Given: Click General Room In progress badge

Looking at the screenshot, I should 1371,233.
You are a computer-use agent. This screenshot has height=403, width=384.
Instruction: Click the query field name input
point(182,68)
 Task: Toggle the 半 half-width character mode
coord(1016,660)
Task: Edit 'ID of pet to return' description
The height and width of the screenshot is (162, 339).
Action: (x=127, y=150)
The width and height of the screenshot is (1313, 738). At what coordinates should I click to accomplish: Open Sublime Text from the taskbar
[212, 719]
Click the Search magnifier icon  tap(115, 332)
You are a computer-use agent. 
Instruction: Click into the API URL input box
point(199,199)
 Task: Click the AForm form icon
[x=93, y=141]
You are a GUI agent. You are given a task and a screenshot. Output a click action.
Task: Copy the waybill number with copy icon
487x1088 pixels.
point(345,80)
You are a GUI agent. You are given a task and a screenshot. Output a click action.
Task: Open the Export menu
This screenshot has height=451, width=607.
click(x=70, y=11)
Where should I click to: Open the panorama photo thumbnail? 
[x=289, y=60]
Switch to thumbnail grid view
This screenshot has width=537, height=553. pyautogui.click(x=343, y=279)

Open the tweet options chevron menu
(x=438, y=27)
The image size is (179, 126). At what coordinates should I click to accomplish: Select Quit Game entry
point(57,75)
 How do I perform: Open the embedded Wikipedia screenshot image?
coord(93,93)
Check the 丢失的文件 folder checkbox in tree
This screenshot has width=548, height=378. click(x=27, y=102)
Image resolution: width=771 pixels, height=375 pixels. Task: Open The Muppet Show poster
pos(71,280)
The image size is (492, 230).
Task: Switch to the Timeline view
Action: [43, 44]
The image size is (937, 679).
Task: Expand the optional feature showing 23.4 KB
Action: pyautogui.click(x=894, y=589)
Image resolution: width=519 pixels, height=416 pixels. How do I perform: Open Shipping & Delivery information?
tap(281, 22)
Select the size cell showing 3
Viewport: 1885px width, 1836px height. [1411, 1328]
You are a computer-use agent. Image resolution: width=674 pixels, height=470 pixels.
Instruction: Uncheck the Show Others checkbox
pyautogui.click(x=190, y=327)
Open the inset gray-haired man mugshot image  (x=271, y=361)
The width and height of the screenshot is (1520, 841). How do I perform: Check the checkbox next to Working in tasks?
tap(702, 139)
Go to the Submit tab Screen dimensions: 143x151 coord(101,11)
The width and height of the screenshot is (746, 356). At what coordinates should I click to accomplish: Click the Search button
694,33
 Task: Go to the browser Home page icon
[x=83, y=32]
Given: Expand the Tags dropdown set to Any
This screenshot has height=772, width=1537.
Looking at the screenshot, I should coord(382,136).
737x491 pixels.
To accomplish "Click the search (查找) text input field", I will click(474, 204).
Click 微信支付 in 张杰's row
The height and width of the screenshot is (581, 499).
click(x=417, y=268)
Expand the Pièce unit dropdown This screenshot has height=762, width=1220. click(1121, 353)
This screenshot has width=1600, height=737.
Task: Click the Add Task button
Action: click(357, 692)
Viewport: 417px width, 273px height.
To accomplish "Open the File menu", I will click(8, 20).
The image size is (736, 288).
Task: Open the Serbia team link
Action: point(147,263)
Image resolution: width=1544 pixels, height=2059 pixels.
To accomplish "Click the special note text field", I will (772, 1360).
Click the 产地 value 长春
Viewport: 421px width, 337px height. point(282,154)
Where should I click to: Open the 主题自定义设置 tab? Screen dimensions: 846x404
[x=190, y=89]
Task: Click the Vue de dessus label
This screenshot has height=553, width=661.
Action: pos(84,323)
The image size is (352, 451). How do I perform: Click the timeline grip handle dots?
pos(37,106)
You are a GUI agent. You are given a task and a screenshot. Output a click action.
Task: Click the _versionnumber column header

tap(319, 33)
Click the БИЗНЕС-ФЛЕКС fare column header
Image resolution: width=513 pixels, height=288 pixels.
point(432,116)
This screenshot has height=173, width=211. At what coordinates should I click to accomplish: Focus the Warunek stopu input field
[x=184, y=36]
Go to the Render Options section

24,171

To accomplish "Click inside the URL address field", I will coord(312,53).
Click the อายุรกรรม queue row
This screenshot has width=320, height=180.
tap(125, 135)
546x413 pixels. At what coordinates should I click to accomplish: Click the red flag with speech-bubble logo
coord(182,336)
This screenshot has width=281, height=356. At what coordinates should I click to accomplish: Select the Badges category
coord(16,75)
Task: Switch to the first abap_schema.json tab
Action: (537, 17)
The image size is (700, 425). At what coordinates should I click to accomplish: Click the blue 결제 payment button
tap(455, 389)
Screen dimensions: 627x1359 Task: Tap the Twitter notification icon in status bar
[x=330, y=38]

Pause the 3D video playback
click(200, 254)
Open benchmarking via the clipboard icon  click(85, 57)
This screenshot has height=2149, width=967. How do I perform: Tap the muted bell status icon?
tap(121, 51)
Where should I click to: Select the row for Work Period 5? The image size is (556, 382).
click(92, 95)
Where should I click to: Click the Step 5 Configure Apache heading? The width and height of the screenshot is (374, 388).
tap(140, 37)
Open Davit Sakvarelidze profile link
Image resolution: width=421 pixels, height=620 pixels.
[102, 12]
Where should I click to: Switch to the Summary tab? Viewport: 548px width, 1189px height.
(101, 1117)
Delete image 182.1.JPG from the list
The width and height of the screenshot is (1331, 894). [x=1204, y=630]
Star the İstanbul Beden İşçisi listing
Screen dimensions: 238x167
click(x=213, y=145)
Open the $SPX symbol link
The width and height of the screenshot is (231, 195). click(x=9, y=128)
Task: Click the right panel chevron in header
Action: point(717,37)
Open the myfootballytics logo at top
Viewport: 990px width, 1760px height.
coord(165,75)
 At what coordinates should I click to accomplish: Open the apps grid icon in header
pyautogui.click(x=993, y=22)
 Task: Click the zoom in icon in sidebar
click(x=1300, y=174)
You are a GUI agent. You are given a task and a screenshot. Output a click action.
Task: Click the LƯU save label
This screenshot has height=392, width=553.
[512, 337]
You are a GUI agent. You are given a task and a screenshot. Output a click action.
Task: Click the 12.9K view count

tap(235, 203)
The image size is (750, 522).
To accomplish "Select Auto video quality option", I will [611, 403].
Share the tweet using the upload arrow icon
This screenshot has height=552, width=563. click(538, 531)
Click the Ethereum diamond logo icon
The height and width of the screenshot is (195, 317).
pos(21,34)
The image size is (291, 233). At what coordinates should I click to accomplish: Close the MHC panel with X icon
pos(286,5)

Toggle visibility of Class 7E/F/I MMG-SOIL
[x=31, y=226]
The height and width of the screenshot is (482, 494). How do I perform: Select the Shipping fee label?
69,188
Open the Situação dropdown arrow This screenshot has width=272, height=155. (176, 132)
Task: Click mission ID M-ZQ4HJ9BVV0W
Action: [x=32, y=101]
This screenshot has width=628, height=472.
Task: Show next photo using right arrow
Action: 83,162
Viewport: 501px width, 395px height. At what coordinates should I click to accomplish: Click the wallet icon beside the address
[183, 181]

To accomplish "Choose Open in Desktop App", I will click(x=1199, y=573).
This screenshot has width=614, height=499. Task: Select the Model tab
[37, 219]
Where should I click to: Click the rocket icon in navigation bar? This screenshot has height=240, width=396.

# # # # # # #

* _TASK BRIEF_:
Write the data out once more, exactly as it was given.

* _OUTPUT BELOW_:
Given: Click General Room In progress badge

Looking at the screenshot, I should 1371,233.
You are a computer-use agent. This screenshot has height=403, width=384.
Instruction: Click the query field name input
point(182,68)
 Task: Toggle the 半 half-width character mode
coord(1016,660)
Task: Edit 'ID of pet to return' description
The height and width of the screenshot is (162, 339).
Action: (x=127, y=150)
The width and height of the screenshot is (1313, 738). At what coordinates should I click to accomplish: Open Sublime Text from the taskbar
[212, 719]
Click the Search magnifier icon  tap(115, 332)
You are a computer-use agent. 
Instruction: Click into the API URL input box
point(199,199)
 Task: Click the AForm form icon
[x=93, y=141]
You are a GUI agent. You are given a task and a screenshot. Output a click action.
Task: Copy the waybill number with copy icon
487x1088 pixels.
point(345,80)
You are a GUI agent. You are given a task and a screenshot. Output a click action.
Task: Open the Export menu
This screenshot has height=451, width=607.
click(x=70, y=11)
Where should I click to: Open the panorama photo thumbnail? 
[x=289, y=60]
Switch to thumbnail grid view
This screenshot has width=537, height=553. pyautogui.click(x=343, y=279)

Open the tweet options chevron menu
(x=438, y=27)
The image size is (179, 126). At what coordinates should I click to accomplish: Select Quit Game entry
point(57,75)
 How do I perform: Open the embedded Wikipedia screenshot image?
coord(93,93)
Check the 丢失的文件 folder checkbox in tree
This screenshot has width=548, height=378. click(x=27, y=102)
Image resolution: width=771 pixels, height=375 pixels. Task: Open The Muppet Show poster
pos(71,280)
The image size is (492, 230).
Task: Switch to the Timeline view
Action: [43, 44]
The image size is (937, 679).
Task: Expand the optional feature showing 23.4 KB
Action: pyautogui.click(x=894, y=589)
Image resolution: width=519 pixels, height=416 pixels. How do I perform: Open Shipping & Delivery information?
tap(281, 22)
Select the size cell showing 3
Viewport: 1885px width, 1836px height. [1411, 1328]
You are a computer-use agent. Image resolution: width=674 pixels, height=470 pixels.
Instruction: Uncheck the Show Others checkbox
pyautogui.click(x=190, y=327)
Open the inset gray-haired man mugshot image  (x=271, y=361)
The width and height of the screenshot is (1520, 841). How do I perform: Check the checkbox next to Working in tasks?
tap(702, 139)
Go to the Submit tab Screen dimensions: 143x151 coord(101,11)
The width and height of the screenshot is (746, 356). At what coordinates should I click to accomplish: Click the Search button
694,33
 Task: Go to the browser Home page icon
[x=83, y=32]
Given: Expand the Tags dropdown set to Any
This screenshot has height=772, width=1537.
Looking at the screenshot, I should coord(382,136).
737x491 pixels.
To accomplish "Click the search (查找) text input field", I will click(474, 204).
Click 微信支付 in 张杰's row
The height and width of the screenshot is (581, 499).
click(x=417, y=268)
Expand the Pièce unit dropdown This screenshot has height=762, width=1220. click(1121, 353)
This screenshot has width=1600, height=737.
Task: Click the Add Task button
Action: click(357, 692)
Viewport: 417px width, 273px height.
To accomplish "Open the File menu", I will click(8, 20).
The image size is (736, 288).
Task: Open the Serbia team link
Action: point(147,263)
Image resolution: width=1544 pixels, height=2059 pixels.
To accomplish "Click the special note text field", I will (772, 1360).
Click the 产地 value 长春
Viewport: 421px width, 337px height. point(282,154)
Where should I click to: Open the 主题自定义设置 tab? Screen dimensions: 846x404
[x=190, y=89]
Task: Click the Vue de dessus label
This screenshot has height=553, width=661.
Action: pos(84,323)
The image size is (352, 451). How do I perform: Click the timeline grip handle dots?
pos(37,106)
You are a GUI agent. You are given a task and a screenshot. Output a click action.
Task: Click the _versionnumber column header

tap(319, 33)
Click the БИЗНЕС-ФЛЕКС fare column header
Image resolution: width=513 pixels, height=288 pixels.
point(432,116)
This screenshot has height=173, width=211. At what coordinates should I click to accomplish: Focus the Warunek stopu input field
[x=184, y=36]
Go to the Render Options section

24,171

To accomplish "Click inside the URL address field", I will coord(312,53).
Click the อายุรกรรม queue row
This screenshot has width=320, height=180.
tap(125, 135)
546x413 pixels. At what coordinates should I click to accomplish: Click the red flag with speech-bubble logo
coord(182,336)
This screenshot has width=281, height=356. At what coordinates should I click to accomplish: Select the Badges category
coord(16,75)
Task: Switch to the first abap_schema.json tab
Action: (537, 17)
The image size is (700, 425). At what coordinates should I click to accomplish: Click the blue 결제 payment button
tap(455, 389)
Screen dimensions: 627x1359 Task: Tap the Twitter notification icon in status bar
[x=330, y=38]

Pause the 3D video playback
click(200, 254)
Open benchmarking via the clipboard icon  click(85, 57)
This screenshot has height=2149, width=967. How do I perform: Tap the muted bell status icon?
tap(121, 51)
Where should I click to: Select the row for Work Period 5? The image size is (556, 382).
click(92, 95)
Where should I click to: Click the Step 5 Configure Apache heading? The width and height of the screenshot is (374, 388).
tap(140, 37)
Open Davit Sakvarelidze profile link
Image resolution: width=421 pixels, height=620 pixels.
[102, 12]
Where should I click to: Switch to the Summary tab? Viewport: 548px width, 1189px height.
(101, 1117)
Delete image 182.1.JPG from the list
The width and height of the screenshot is (1331, 894). [x=1204, y=630]
Star the İstanbul Beden İşçisi listing
Screen dimensions: 238x167
click(x=213, y=145)
Open the $SPX symbol link
The width and height of the screenshot is (231, 195). click(x=9, y=128)
Task: Click the right panel chevron in header
Action: point(717,37)
Open the myfootballytics logo at top
Viewport: 990px width, 1760px height.
coord(165,75)
 At what coordinates should I click to accomplish: Open the apps grid icon in header
pyautogui.click(x=993, y=22)
 Task: Click the zoom in icon in sidebar
click(x=1300, y=174)
You are a GUI agent. You are given a task and a screenshot. Output a click action.
Task: Click the LƯU save label
This screenshot has height=392, width=553.
[512, 337]
You are a GUI agent. You are given a task and a screenshot. Output a click action.
Task: Click the 12.9K view count

tap(235, 203)
The image size is (750, 522).
To accomplish "Select Auto video quality option", I will [611, 403].
Share the tweet using the upload arrow icon
This screenshot has height=552, width=563. click(538, 531)
Click the Ethereum diamond logo icon
The height and width of the screenshot is (195, 317).
pos(21,34)
The image size is (291, 233). At what coordinates should I click to accomplish: Close the MHC panel with X icon
pos(286,5)

Toggle visibility of Class 7E/F/I MMG-SOIL
[x=31, y=226]
The height and width of the screenshot is (482, 494). How do I perform: Select the Shipping fee label?
69,188
Open the Situação dropdown arrow This screenshot has width=272, height=155. (176, 132)
Task: Click mission ID M-ZQ4HJ9BVV0W
Action: [x=32, y=101]
This screenshot has width=628, height=472.
Task: Show next photo using right arrow
Action: 83,162
Viewport: 501px width, 395px height. At what coordinates should I click to accomplish: Click the wallet icon beside the address
[183, 181]

To accomplish "Choose Open in Desktop App", I will click(x=1199, y=573).
This screenshot has width=614, height=499. Task: Select the Model tab
[37, 219]
Where should I click to: Click the rocket icon in navigation bar? This screenshot has height=240, width=396.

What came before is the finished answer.